◆ **Task goal**: Starting from the line that holds "The height and", output exactly each line through the end of the listing. Do not copy pictures.

◆ **Given entries**:
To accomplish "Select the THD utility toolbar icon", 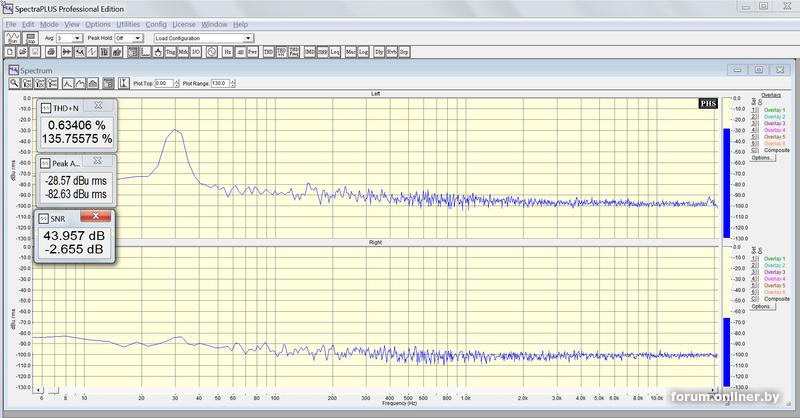I will pyautogui.click(x=268, y=52).
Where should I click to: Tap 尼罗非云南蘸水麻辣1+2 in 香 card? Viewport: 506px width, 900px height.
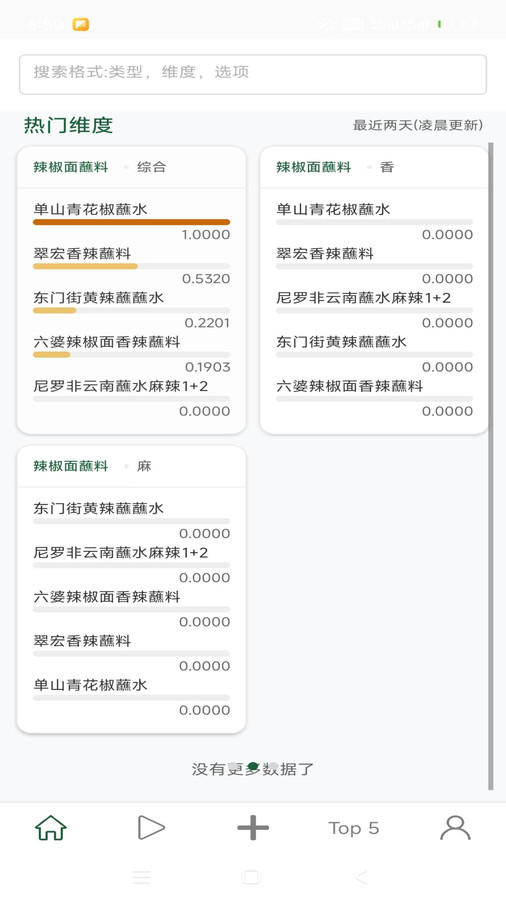[364, 297]
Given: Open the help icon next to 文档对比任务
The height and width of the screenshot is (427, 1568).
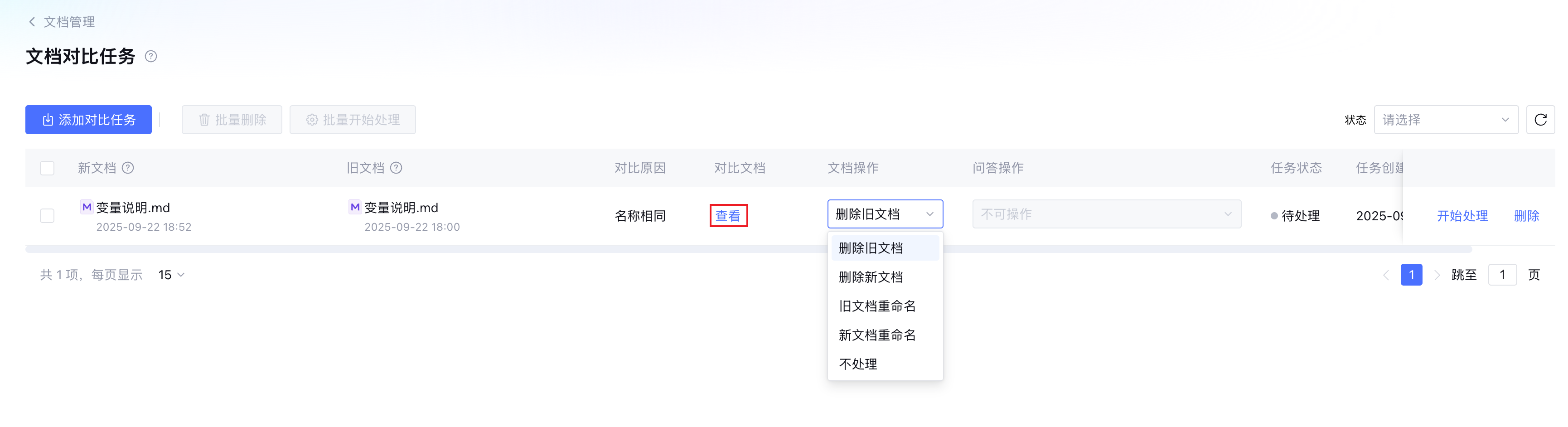Looking at the screenshot, I should coord(151,57).
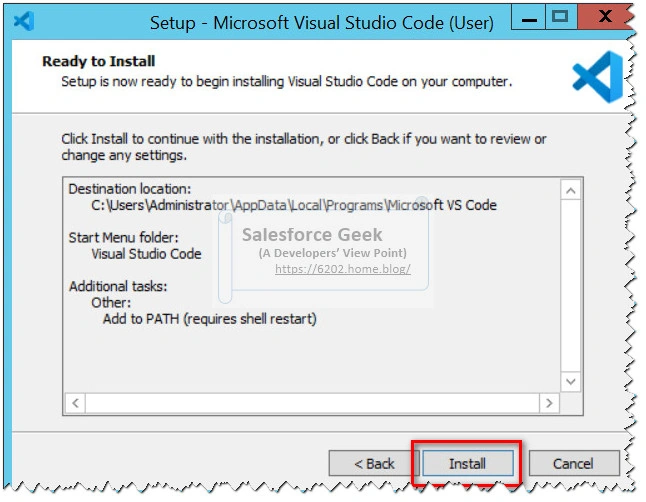Click the large VS Code logo in header
This screenshot has height=502, width=646.
598,77
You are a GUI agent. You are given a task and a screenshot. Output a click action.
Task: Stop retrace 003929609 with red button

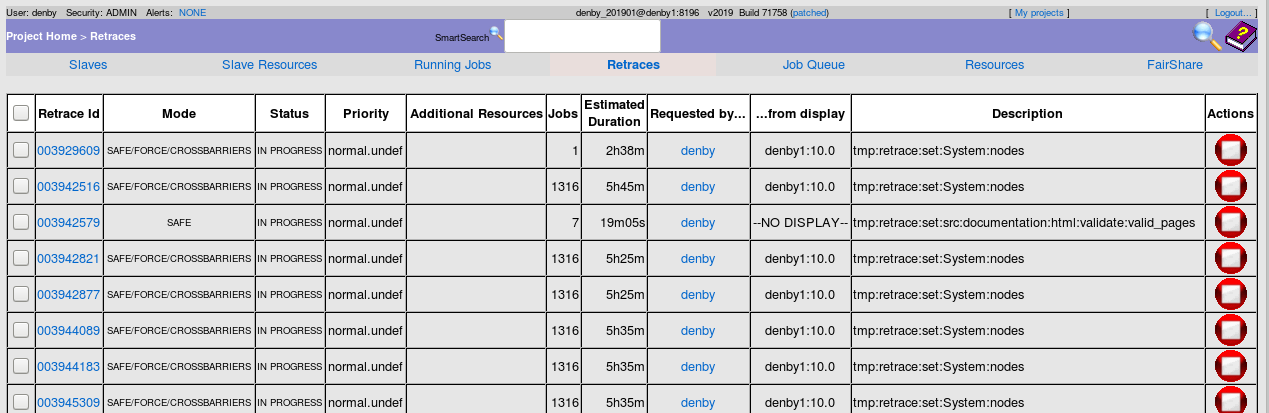point(1230,151)
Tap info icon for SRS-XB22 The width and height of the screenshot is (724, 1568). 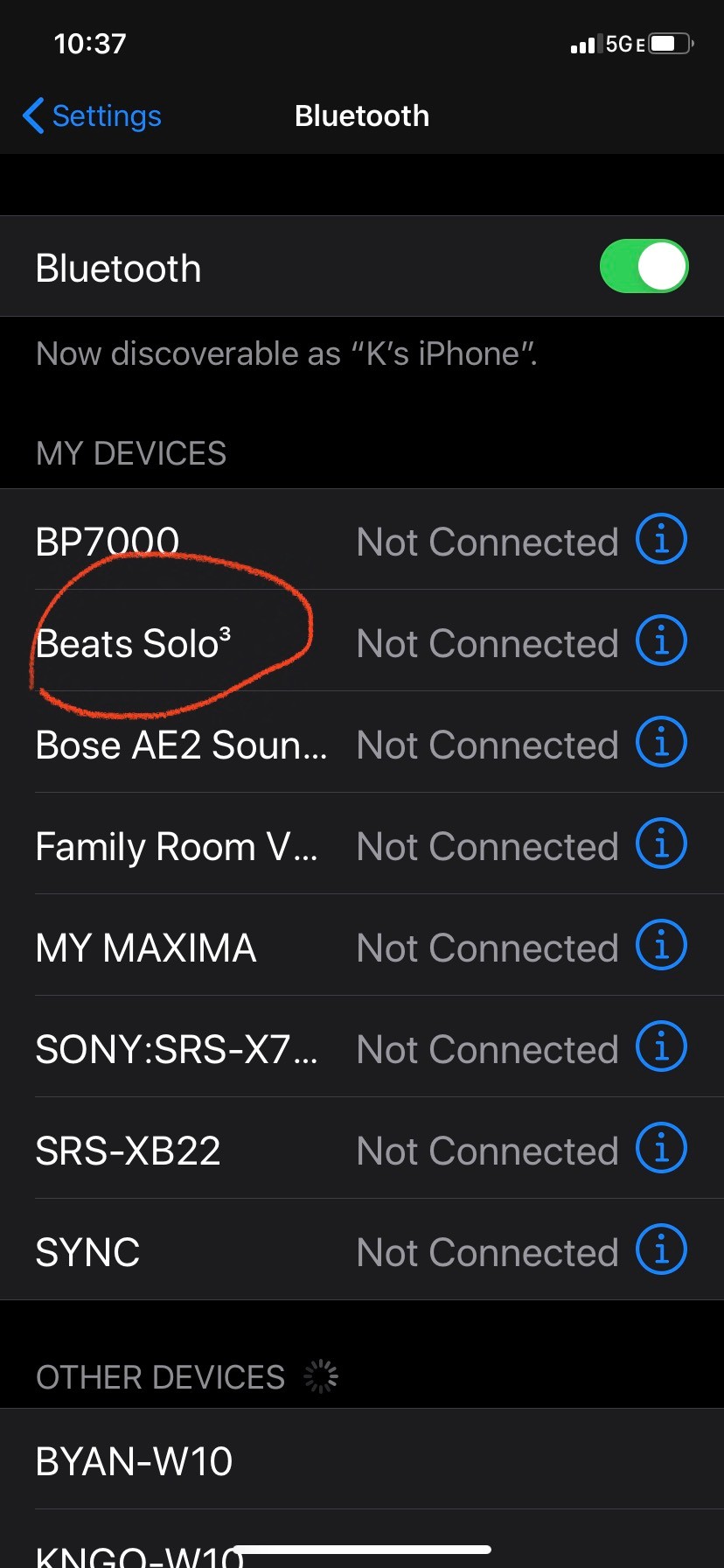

◆ **Exercise response**:
The height and width of the screenshot is (427, 1568).
Looking at the screenshot, I should coord(151,57).
Click the large VS Code logo in header
This screenshot has height=502, width=646.
598,77
You are a GUI agent. You are given a task and a screenshot. Output a click action.
Task: Stop retrace 003929609 with red button

point(1230,151)
Tap info icon for SRS-XB22 The width and height of the screenshot is (724, 1568). 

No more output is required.